SD Karten-Module und File IO Funktionen:

Treiber-Library:
Arduino-SD-lib  (standardmäßig in Sketch enthalten)
http://arduino.cc/en/pmwiki.php?n=Reference/SD
Schnittstelle: SPI 
Update, neu getestet: funktioniert grundsätzlich sowohl mit AVR Arduinos als auch mit
Due.
Bezugsquelle: z.B. über Ebay: http://www.ebay.de/sch/i.html?_odkw=SD+ ... =&_sacat=0
Besonderheiten:
es werden von der Arduino-Sketch-API leider absolut keine stdio.h-File-Funktionen
unterstützt, z.B. gibt es in der SD-Klasse kein fprintf und kein fscanf, sondern nur z.B.

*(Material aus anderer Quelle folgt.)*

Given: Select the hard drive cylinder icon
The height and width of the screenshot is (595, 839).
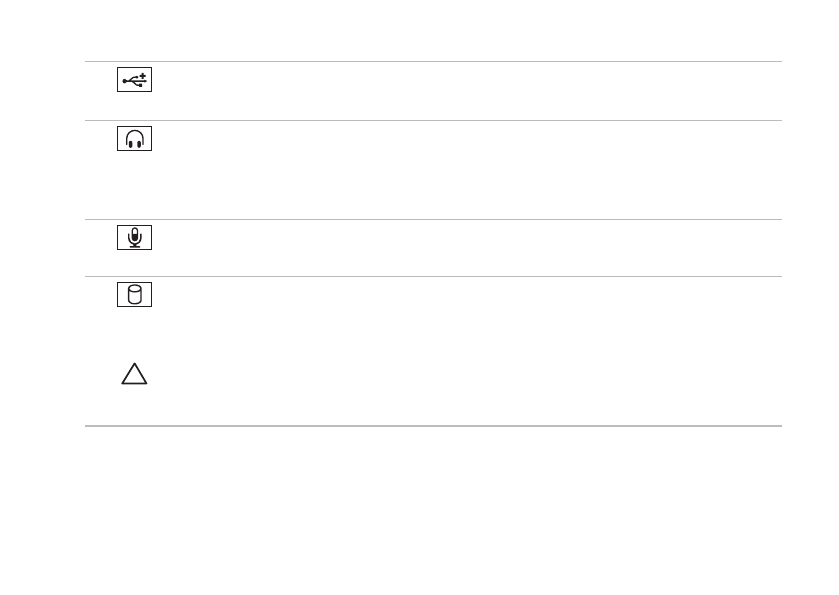Looking at the screenshot, I should 134,295.
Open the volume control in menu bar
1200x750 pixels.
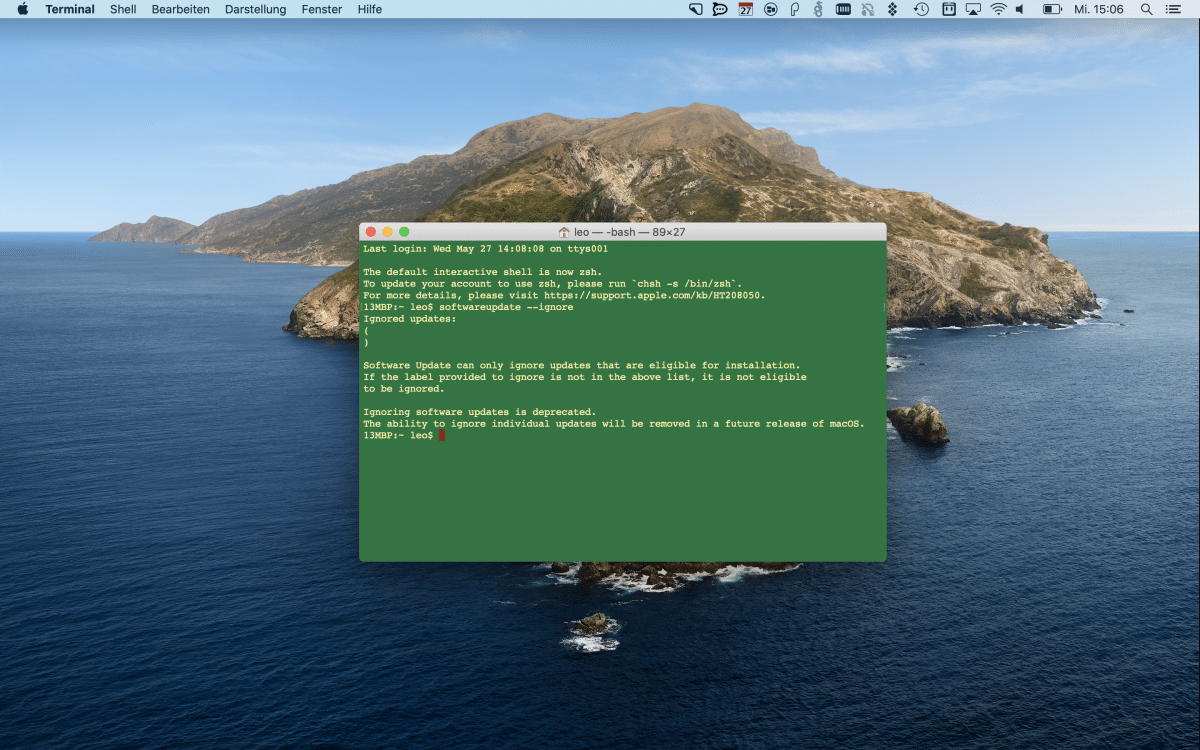coord(1021,9)
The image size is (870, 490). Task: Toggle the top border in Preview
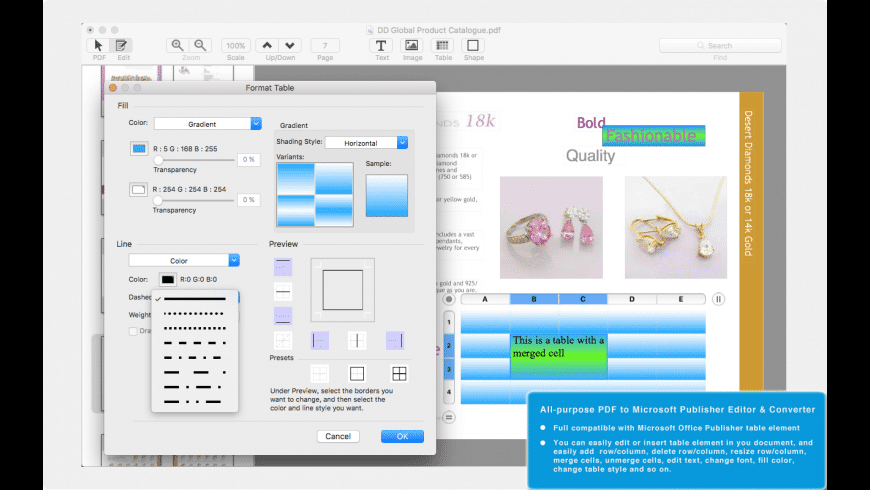click(x=283, y=267)
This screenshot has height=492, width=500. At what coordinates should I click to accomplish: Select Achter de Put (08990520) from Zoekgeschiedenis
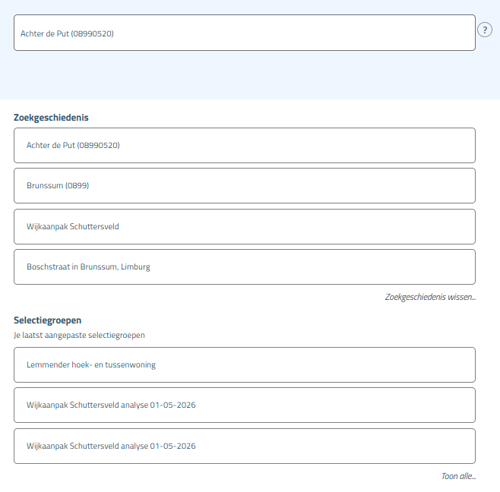point(244,145)
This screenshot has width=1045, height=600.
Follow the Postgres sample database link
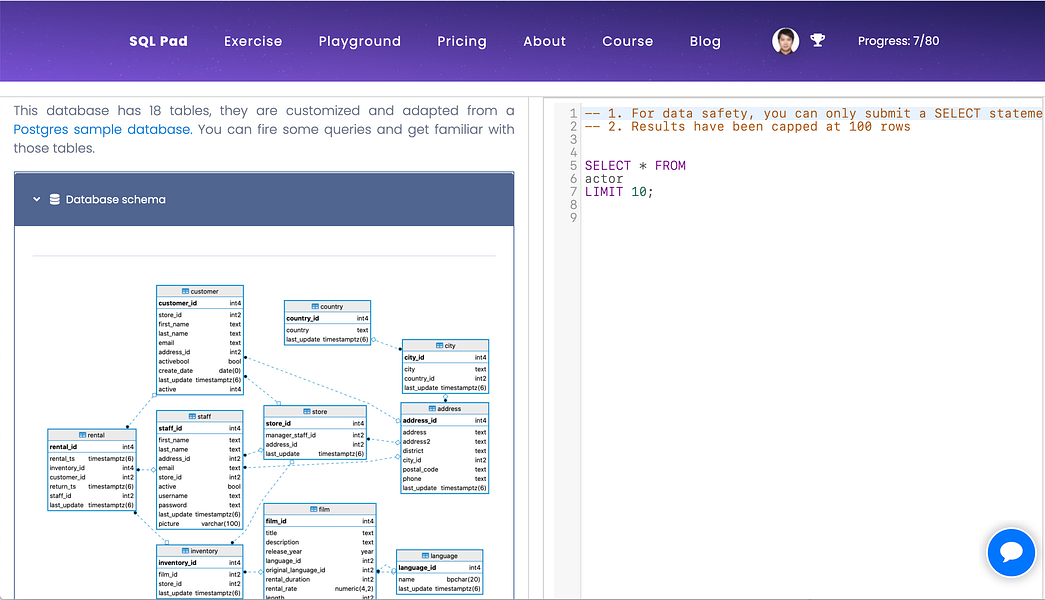click(x=101, y=129)
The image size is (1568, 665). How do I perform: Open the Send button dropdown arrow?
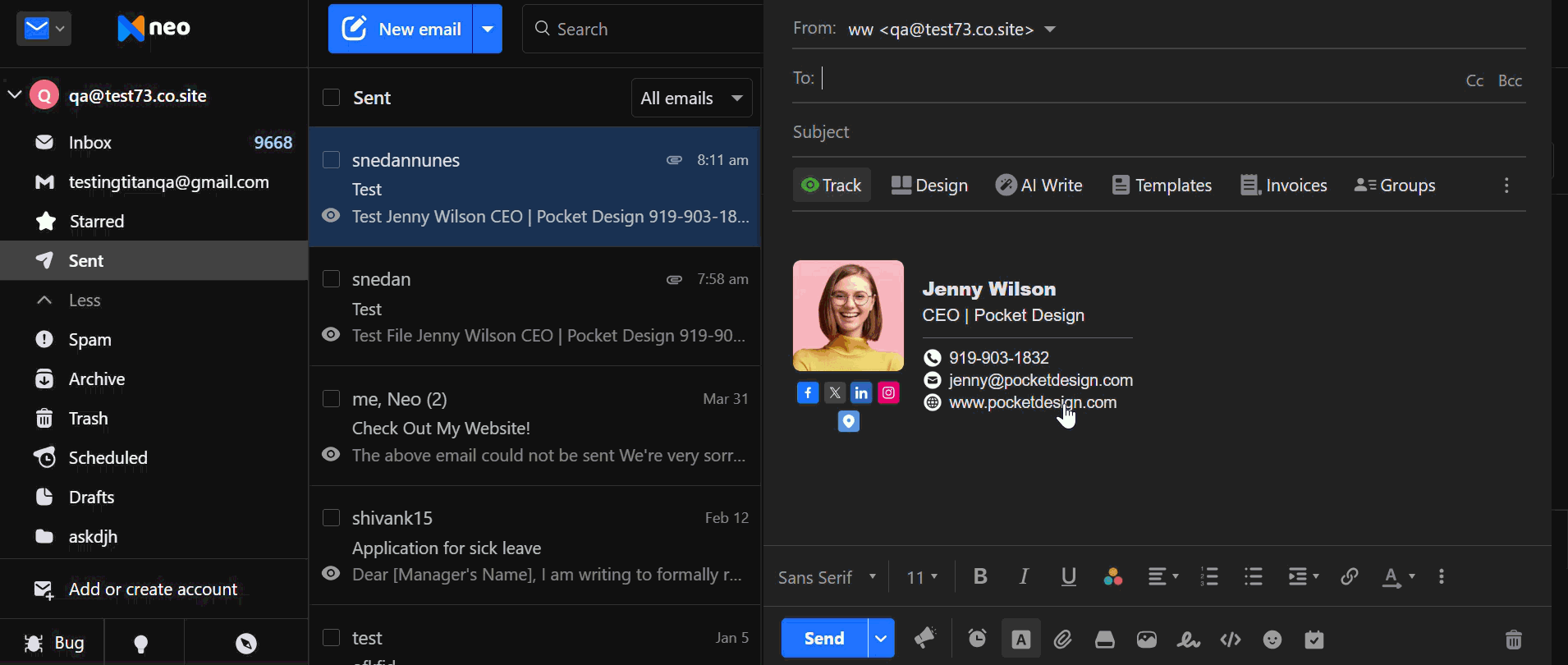click(881, 639)
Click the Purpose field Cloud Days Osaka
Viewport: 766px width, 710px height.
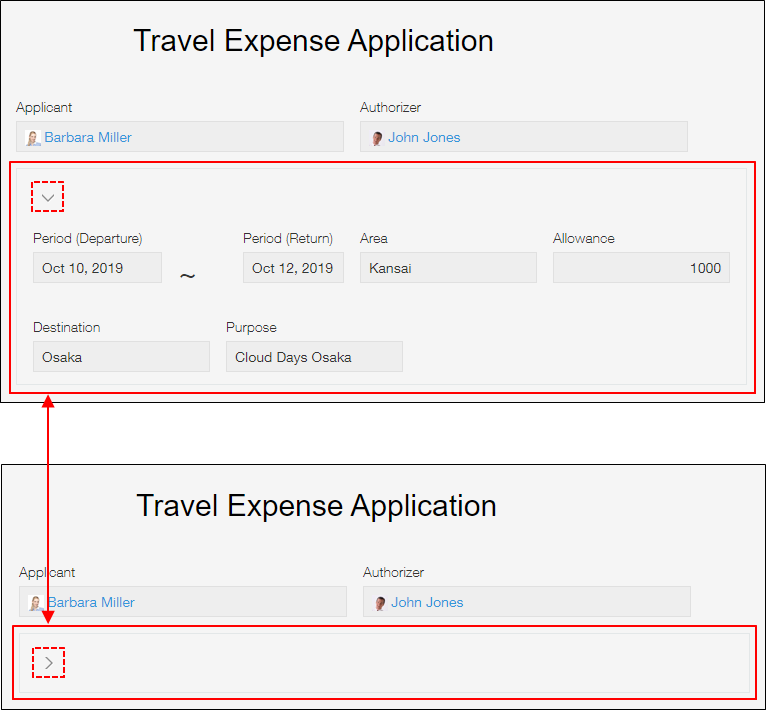coord(314,357)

Funktionen wie (myFile).print und (myFile).println zum Schreiben,
und nur (myFile).read zum Byte-weise Lesen, was die Sache sehr umständlich macht
(z.B. noch nicht einmal ein (myFile).readln gibt es, was am ehesten wenigstens einem fgets()
gleichkäme !)
Dann muss man wissen, dass die schlauen Arduino-Entwickler für float viele FormatierungsMöglichkeiten einfach weggelassen haben.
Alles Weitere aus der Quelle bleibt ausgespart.